Dr. Orlando Barsottini: Okay. Particularly, I am very happy with your answer. We are nearing the end of our interview. And now what are the take home message to our [00:13:00] listeners?

Dr. Bart van de Warrenburg: The take home message for me is that, keep the clinical skills. Do the full neurological examination in the patient and invest, particularly in trying to pin down the cerebellar origin of the movement disorder you are confronted with. Play with the gait. Be mindful that gait ataxia is a dynamic feature and play with the compensatory elements.

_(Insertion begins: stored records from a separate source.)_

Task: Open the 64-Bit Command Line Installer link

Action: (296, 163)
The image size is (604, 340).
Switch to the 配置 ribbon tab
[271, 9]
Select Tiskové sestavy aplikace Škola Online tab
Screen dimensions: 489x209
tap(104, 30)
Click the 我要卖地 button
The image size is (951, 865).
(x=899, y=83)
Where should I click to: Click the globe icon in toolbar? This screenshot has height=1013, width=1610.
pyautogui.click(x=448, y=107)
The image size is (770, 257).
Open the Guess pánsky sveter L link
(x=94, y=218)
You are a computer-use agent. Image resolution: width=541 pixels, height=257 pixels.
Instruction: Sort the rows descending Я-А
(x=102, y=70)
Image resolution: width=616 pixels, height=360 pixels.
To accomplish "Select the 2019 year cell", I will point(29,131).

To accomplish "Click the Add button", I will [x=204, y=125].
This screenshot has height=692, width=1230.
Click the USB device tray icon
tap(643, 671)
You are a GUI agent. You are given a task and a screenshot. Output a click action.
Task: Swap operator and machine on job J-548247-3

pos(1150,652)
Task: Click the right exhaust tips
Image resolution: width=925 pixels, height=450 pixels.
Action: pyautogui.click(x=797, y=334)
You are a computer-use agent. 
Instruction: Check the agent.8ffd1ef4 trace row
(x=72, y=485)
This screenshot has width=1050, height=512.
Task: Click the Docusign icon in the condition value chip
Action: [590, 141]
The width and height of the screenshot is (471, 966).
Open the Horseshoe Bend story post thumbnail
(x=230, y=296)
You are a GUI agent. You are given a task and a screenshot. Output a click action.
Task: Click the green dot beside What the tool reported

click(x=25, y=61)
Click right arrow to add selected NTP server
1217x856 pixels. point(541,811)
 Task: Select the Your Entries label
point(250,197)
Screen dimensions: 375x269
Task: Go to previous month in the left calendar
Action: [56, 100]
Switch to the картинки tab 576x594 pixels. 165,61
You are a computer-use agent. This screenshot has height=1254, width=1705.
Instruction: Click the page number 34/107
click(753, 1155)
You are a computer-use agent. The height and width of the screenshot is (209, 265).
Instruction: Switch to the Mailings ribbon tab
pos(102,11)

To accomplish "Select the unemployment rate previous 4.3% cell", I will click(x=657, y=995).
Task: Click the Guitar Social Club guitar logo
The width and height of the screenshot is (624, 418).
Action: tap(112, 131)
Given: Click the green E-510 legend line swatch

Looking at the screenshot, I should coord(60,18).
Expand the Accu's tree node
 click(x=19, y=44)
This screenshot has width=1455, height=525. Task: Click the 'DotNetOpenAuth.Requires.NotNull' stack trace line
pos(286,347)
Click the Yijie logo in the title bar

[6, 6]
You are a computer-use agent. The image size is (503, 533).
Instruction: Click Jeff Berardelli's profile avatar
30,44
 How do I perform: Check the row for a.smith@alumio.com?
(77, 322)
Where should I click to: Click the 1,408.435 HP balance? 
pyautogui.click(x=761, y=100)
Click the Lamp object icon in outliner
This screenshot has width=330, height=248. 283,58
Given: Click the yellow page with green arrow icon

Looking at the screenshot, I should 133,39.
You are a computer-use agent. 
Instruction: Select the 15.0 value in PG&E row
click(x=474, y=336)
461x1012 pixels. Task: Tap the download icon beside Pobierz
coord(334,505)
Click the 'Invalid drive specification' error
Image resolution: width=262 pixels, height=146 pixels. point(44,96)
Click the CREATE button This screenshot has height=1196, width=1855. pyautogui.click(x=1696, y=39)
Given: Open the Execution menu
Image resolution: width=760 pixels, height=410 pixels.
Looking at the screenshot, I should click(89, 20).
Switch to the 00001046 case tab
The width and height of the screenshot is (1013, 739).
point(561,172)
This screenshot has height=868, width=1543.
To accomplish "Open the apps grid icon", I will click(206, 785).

For example, in modifying the speed of the gait task you are asking the patient to do. And what the nice thing is, Orlando, I'm still learning myself as well. So, I've been tweaking my neurological history taking and examination along the ride. And as an example, couple of years ago, the gene for the CANVAS syndrome, so cerebral ataxia neuropathy and vestibular areflexia syndrome, was discovered expansions in RFC1. And based on those phenotypic descriptions, I had been adding a question on chronic cough to my history and adding, I had [00:14:00] impulse tests to my examination.

So second message is don't stop learning.

Dr. Orlando Barsottini: Perfect. Thank you, Bart for sharing these insights and thank you to our listeners for joining us. We hope this episode helps you approach ataxia patients with greater confidence and procedure.